*** Block opens ***

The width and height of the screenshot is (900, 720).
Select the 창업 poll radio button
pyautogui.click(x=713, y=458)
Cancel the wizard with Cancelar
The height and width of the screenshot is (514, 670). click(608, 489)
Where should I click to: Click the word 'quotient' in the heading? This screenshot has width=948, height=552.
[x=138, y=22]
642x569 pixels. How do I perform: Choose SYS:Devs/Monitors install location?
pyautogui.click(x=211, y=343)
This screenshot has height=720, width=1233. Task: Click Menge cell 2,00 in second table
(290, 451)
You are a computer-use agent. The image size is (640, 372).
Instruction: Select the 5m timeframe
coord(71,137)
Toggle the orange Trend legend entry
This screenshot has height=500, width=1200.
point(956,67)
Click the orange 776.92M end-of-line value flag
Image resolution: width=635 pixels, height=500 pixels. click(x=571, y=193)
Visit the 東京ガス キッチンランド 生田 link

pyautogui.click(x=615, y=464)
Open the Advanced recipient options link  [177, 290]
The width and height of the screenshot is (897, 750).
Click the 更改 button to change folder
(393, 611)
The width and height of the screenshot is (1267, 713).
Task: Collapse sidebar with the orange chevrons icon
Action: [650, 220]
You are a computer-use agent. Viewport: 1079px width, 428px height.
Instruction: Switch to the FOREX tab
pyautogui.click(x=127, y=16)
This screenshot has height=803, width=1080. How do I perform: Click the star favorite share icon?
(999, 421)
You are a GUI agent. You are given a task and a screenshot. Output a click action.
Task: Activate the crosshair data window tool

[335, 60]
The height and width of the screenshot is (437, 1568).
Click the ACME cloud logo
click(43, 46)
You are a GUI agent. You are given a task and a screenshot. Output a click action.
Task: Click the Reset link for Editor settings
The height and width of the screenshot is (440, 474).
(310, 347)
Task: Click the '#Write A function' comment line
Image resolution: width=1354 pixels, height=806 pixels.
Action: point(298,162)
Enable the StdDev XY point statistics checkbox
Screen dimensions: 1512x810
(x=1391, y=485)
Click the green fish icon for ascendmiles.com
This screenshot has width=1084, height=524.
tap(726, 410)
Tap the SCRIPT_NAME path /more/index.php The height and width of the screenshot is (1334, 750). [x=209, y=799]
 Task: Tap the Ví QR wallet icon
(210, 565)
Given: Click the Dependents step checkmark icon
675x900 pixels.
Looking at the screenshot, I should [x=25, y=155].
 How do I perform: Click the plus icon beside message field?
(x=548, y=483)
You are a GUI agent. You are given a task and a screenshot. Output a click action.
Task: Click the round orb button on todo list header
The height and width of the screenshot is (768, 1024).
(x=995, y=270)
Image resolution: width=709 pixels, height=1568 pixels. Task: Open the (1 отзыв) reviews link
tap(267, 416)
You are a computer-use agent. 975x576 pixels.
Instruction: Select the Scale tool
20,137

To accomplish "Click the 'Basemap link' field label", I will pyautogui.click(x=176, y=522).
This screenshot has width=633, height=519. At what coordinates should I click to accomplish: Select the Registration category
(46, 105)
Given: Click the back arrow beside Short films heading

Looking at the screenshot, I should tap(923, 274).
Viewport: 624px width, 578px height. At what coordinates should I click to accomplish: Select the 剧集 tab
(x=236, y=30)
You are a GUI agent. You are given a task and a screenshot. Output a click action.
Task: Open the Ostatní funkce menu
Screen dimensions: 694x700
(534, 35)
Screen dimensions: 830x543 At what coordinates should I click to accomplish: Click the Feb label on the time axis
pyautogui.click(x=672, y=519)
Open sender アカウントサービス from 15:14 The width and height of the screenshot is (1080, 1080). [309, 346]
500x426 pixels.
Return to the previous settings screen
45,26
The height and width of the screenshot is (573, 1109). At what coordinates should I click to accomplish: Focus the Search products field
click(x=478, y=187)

*** Block closes ***

■ Exercise directions:
Report back each line of the entries that holds the string "computer".

■ Answer to this exercise:
You are a computer-use agent. The image size is (640, 372).
You are a computer-use agent. Viewport: 1079px width, 428px height.
You are a computer-use agent. 975x576 pixels.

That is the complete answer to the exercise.